An interesting example of exegesis of Zechariah 14:21 appears in a volume of The Anchor Bible series published by Doubleday at New York in 1993, specifically Zechariah 9-14.  A New Translation with Introduction and Commentary.  by Carol L. Meyers and  Eric M. Meyers., both archaeologists at Duke University.   The Meyers's interpretation is as follows:

" That there will no longer be a 'Canaanite' in the Temple, which really indicates the larger territory of God's domain and not simply an architectural entity in Jerusalem . . . . , may be a way of saying, as has so often been said in these last two verses, that traditional boundaries will dissolve in the future age.  All the land will partake of Temple holiness.   Hence all its inhabitants will become God's people:  Canaanites will no longer be in Yahweh's house, because that which defines 'Canaanite' -- a culture in tension with Yahwism -- will no longer exist.   Another possibility is that the Canaanites, as enemy par excellence of the Israelites, will finally be completely banished or eliminated, thus no longer posing a threat to the sanctity of Yahweh's people, land, or Temple. "   (p. 491)

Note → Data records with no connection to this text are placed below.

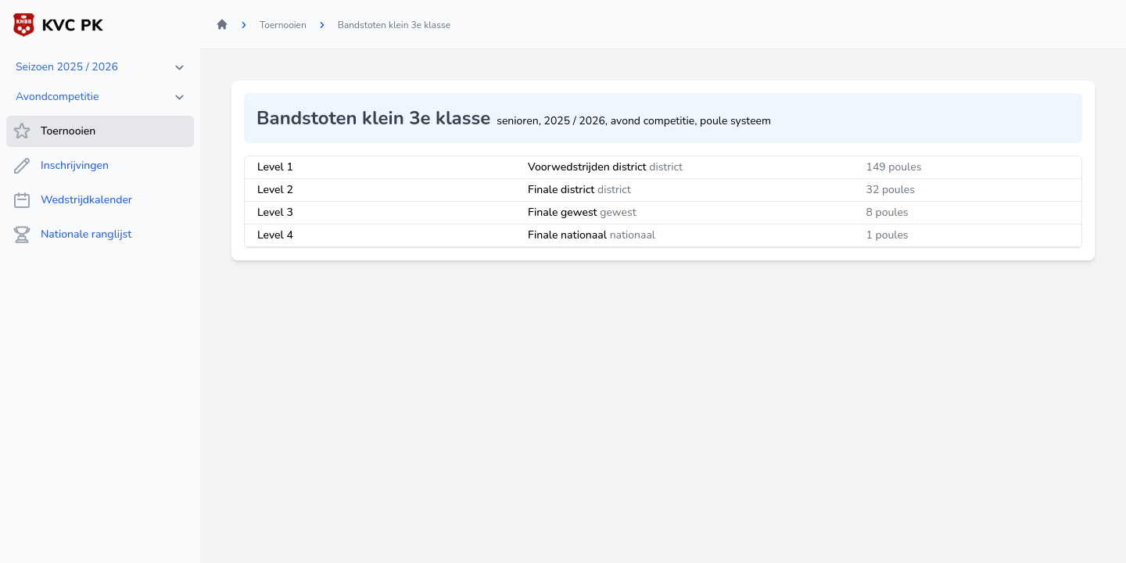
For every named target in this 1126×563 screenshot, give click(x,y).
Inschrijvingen (61, 165)
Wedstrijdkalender (72, 200)
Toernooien (54, 131)
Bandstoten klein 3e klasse (394, 25)
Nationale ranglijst (72, 234)
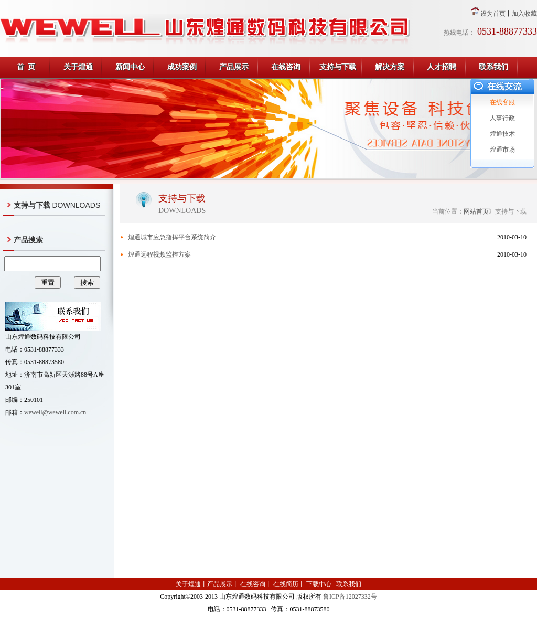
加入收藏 (524, 13)
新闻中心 (130, 67)
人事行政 (502, 118)
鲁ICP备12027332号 (350, 596)
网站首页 (476, 211)
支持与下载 (337, 67)
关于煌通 (78, 67)
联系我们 (493, 67)
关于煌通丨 (191, 584)
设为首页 (493, 13)
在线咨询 (285, 67)
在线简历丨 (288, 584)
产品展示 (234, 67)
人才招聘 (441, 67)
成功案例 (182, 67)
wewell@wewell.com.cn (55, 412)
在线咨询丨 (255, 584)
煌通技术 (502, 133)
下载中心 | (320, 584)
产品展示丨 (223, 584)
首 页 (26, 67)
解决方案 (389, 67)
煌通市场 (502, 149)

Here is an interpretation which is rather ambiguous!   Either the Israelites will make the Canaanites vanish by assimilating them or else by exterminating them.  Elsewhere, especially in Deuteronomy, the Old Testament is frank in its description of the Israelites' genocide of the Canaanites.   Given the attention to lines of descent elsewhere in the Old Testament, it is difficult to believe that the Israelites perceived the Canaanites as simply another culture which they were to absorb.

Is this an example of modern-day "politically correct" multiculturalism creeping into Old Testament exegesis?